• _Work request_
Begin your copy at the line that holds "You are a computer-use" and carry it through the final line of the data, writing out each line exactly and omitting pictures.

Stored data entries:
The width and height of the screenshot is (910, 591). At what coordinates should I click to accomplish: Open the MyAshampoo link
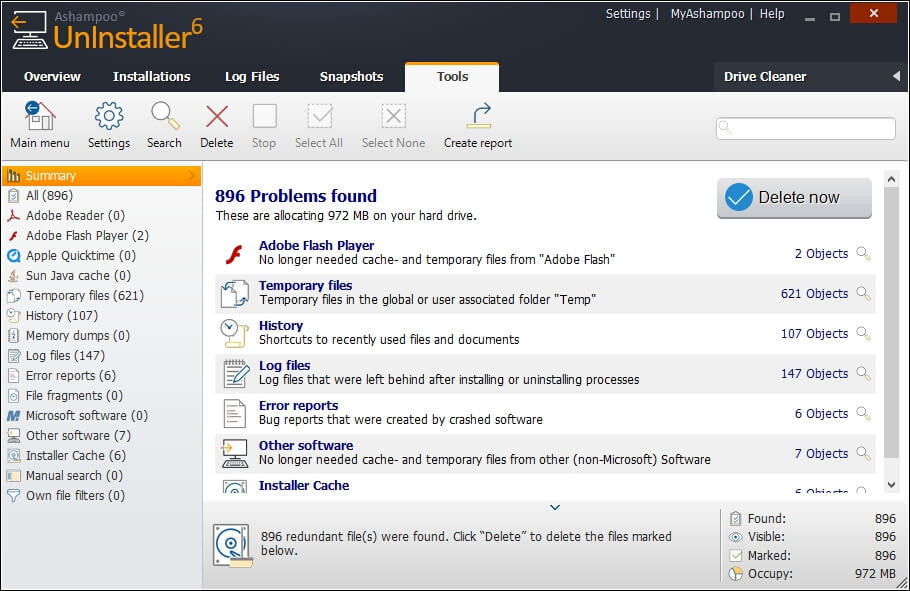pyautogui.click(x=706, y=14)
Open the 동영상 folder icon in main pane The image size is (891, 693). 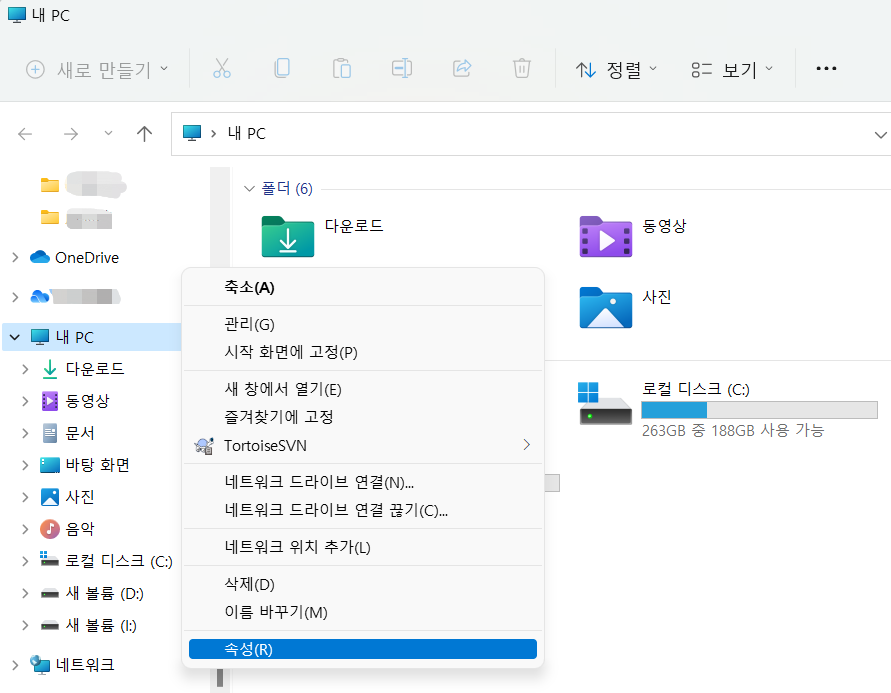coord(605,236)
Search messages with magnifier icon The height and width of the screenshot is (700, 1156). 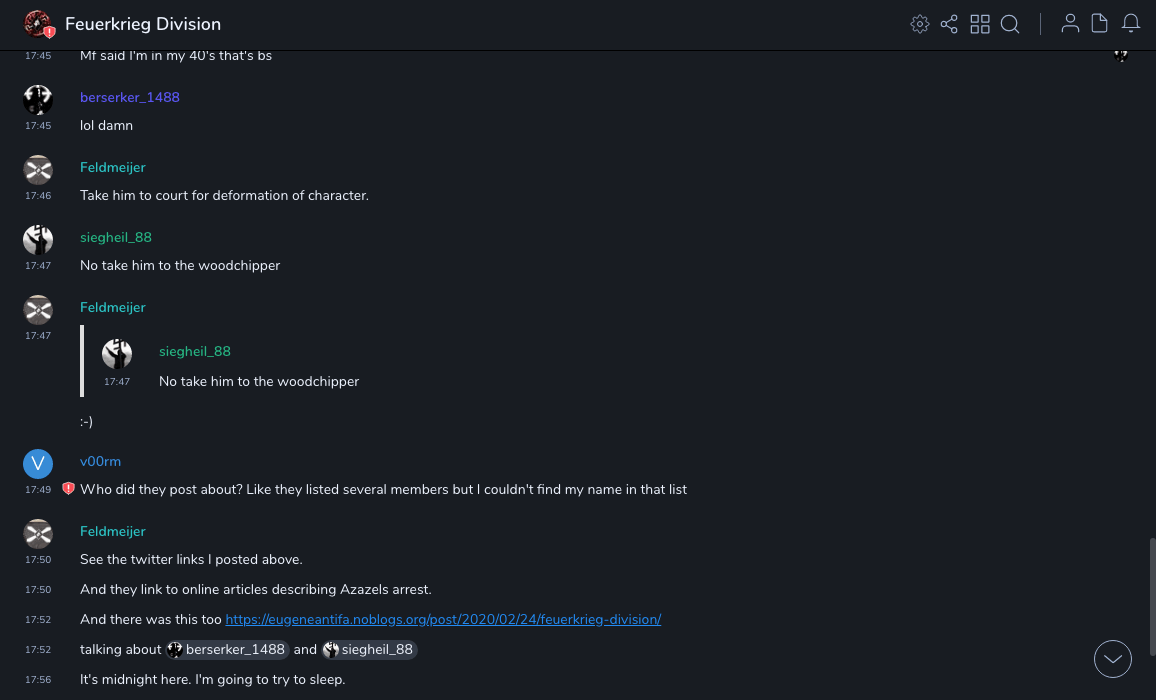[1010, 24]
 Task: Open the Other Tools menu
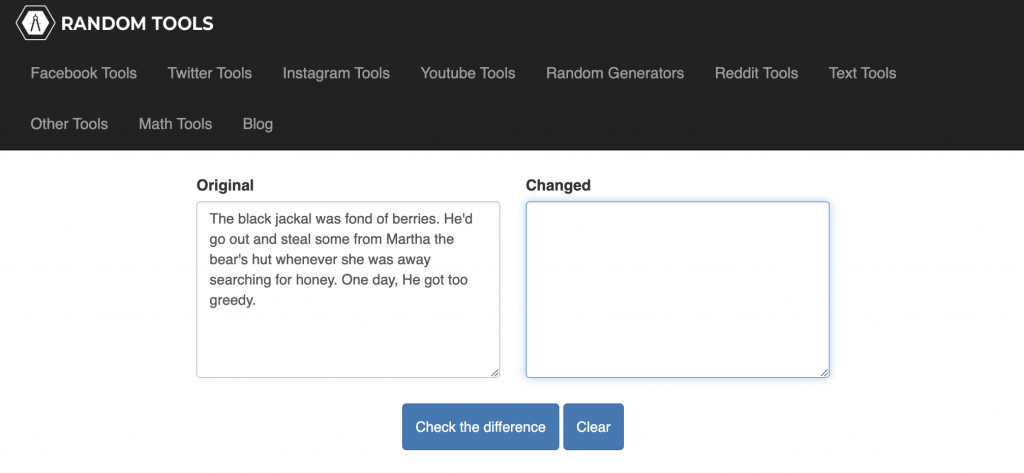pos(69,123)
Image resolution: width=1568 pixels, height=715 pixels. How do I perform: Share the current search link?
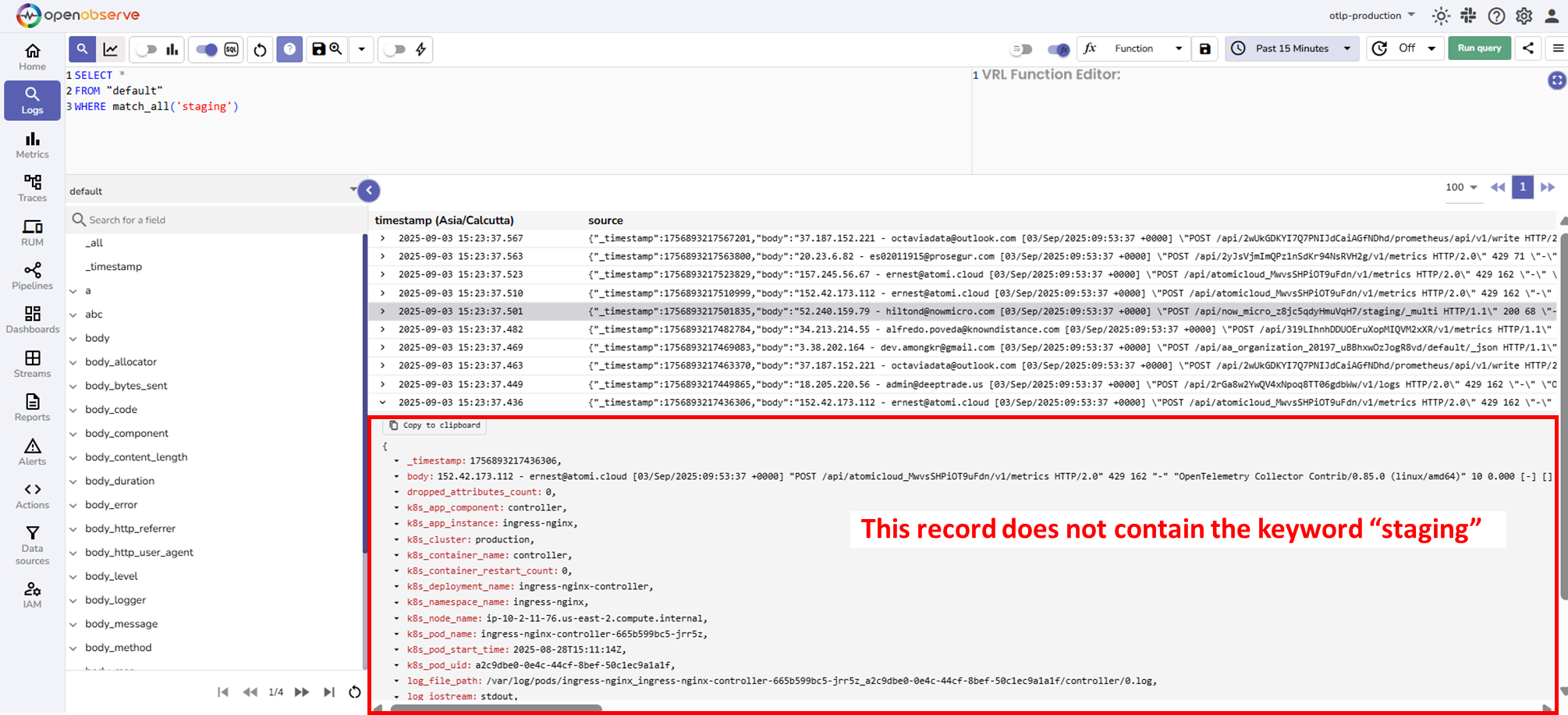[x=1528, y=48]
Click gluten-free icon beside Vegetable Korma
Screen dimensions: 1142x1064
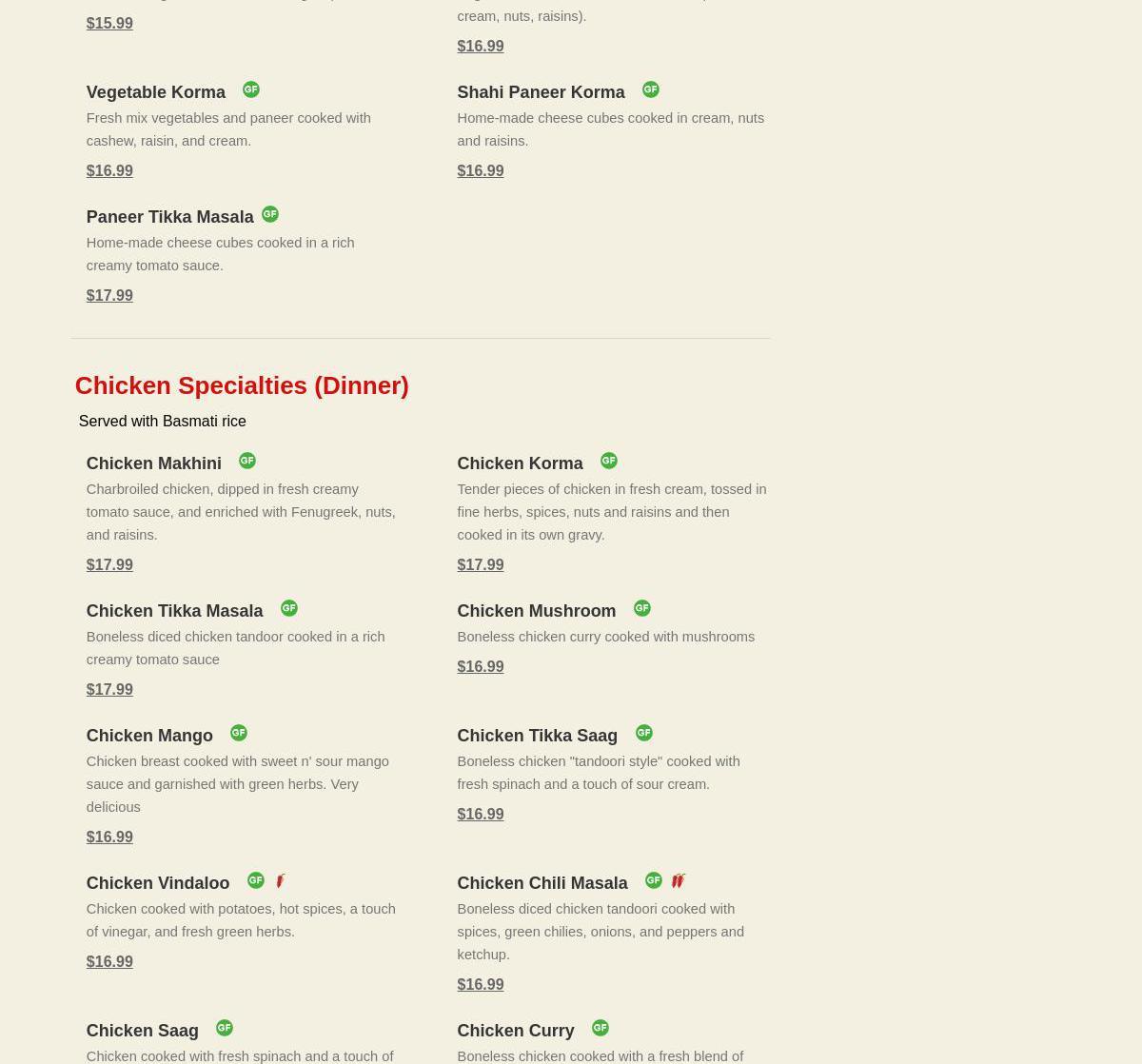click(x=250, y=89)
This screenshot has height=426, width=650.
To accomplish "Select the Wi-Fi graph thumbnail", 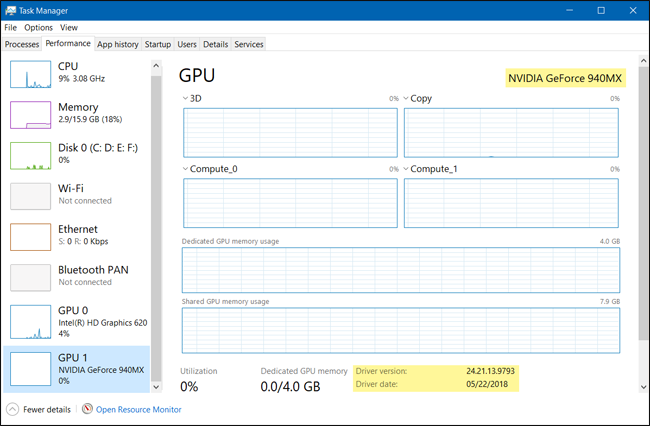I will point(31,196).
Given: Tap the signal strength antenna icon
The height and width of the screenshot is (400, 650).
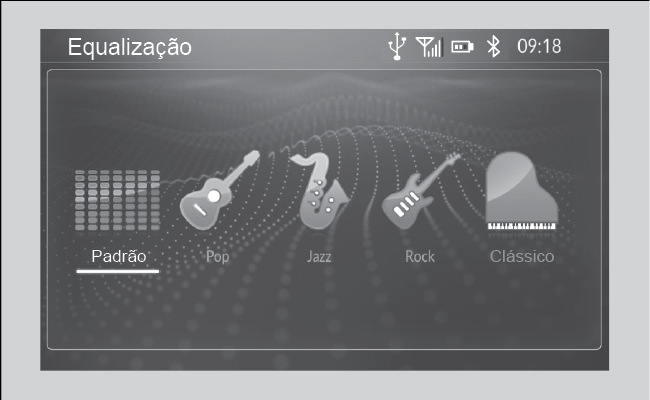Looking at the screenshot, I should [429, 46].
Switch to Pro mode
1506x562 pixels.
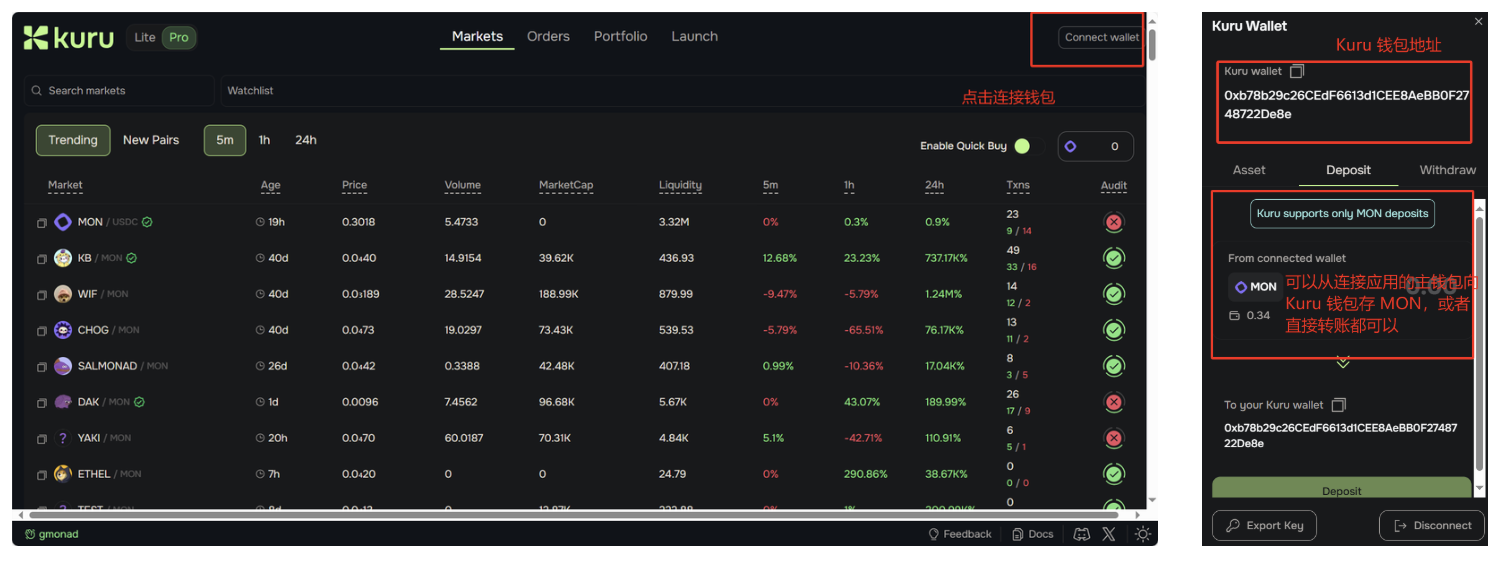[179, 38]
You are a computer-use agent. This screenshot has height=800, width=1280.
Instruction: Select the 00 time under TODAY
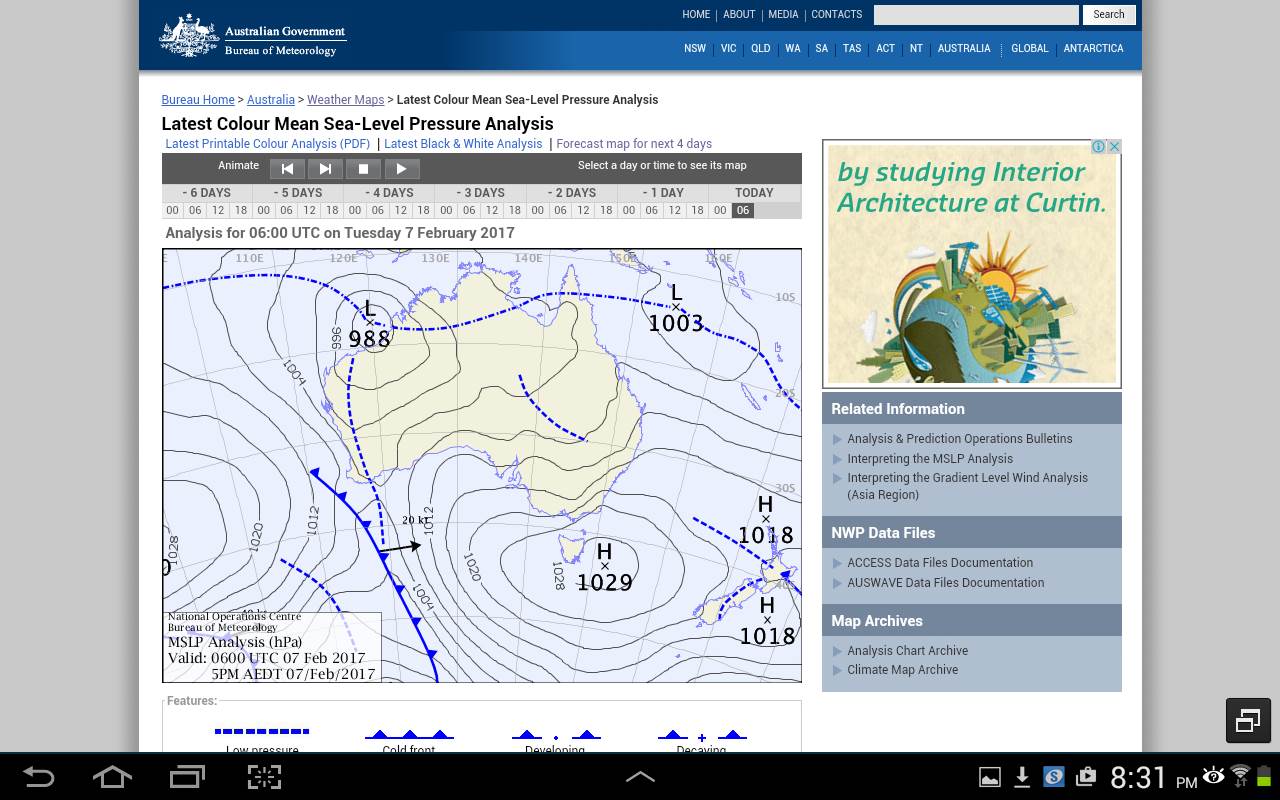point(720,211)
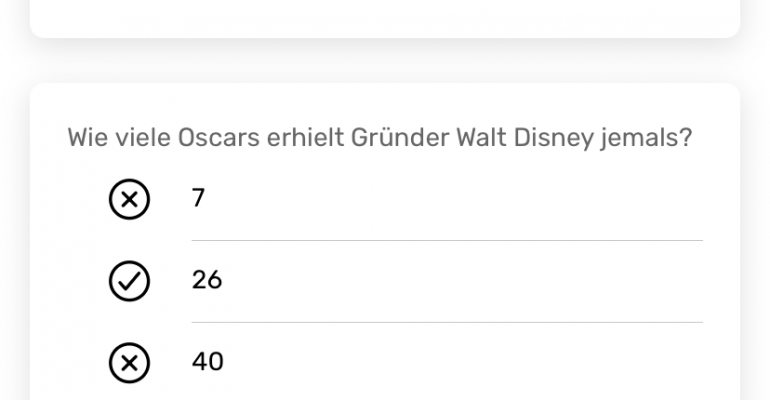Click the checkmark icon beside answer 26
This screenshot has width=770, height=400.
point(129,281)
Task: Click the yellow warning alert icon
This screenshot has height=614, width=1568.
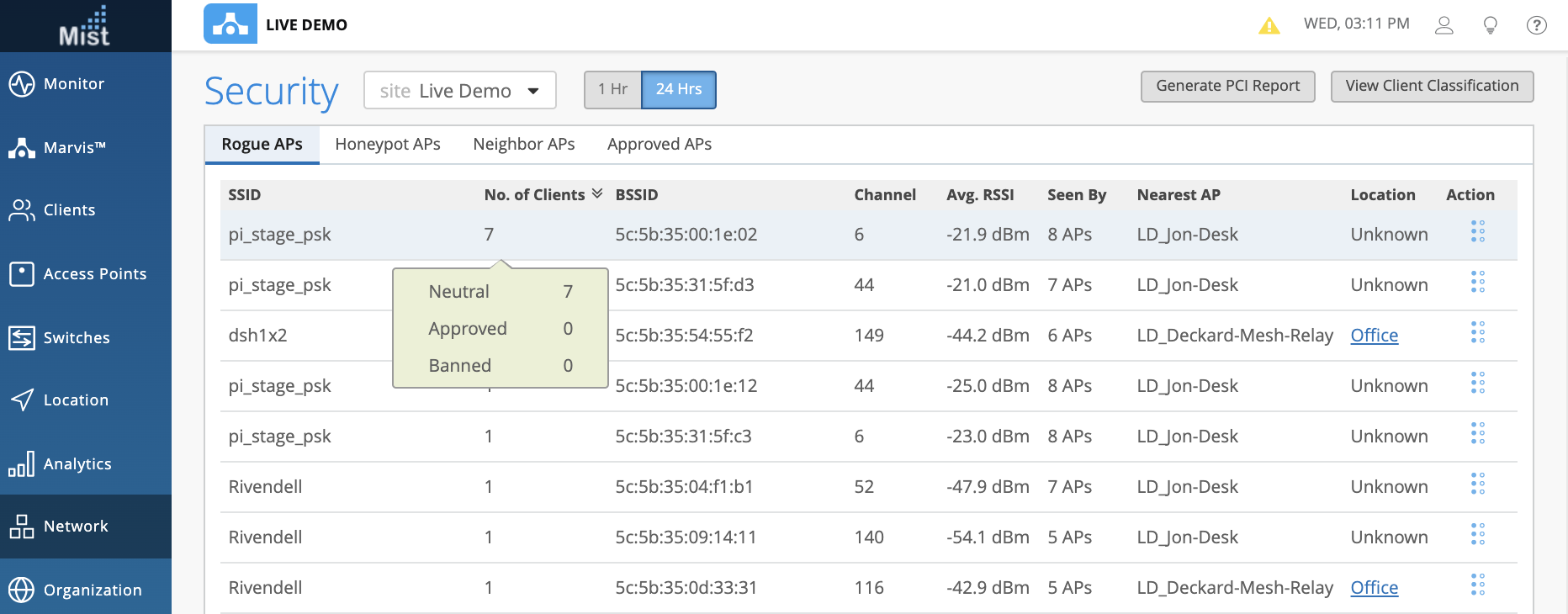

• _Answer space_
You are a computer-use agent. This screenshot has height=800, width=1280.
Instruction: Select the 00 time under TODAY
point(720,211)
Click the checkmark icon beside answer 26
This screenshot has width=770, height=400.
point(129,281)
Task: Click the yellow warning alert icon
This screenshot has height=614, width=1568.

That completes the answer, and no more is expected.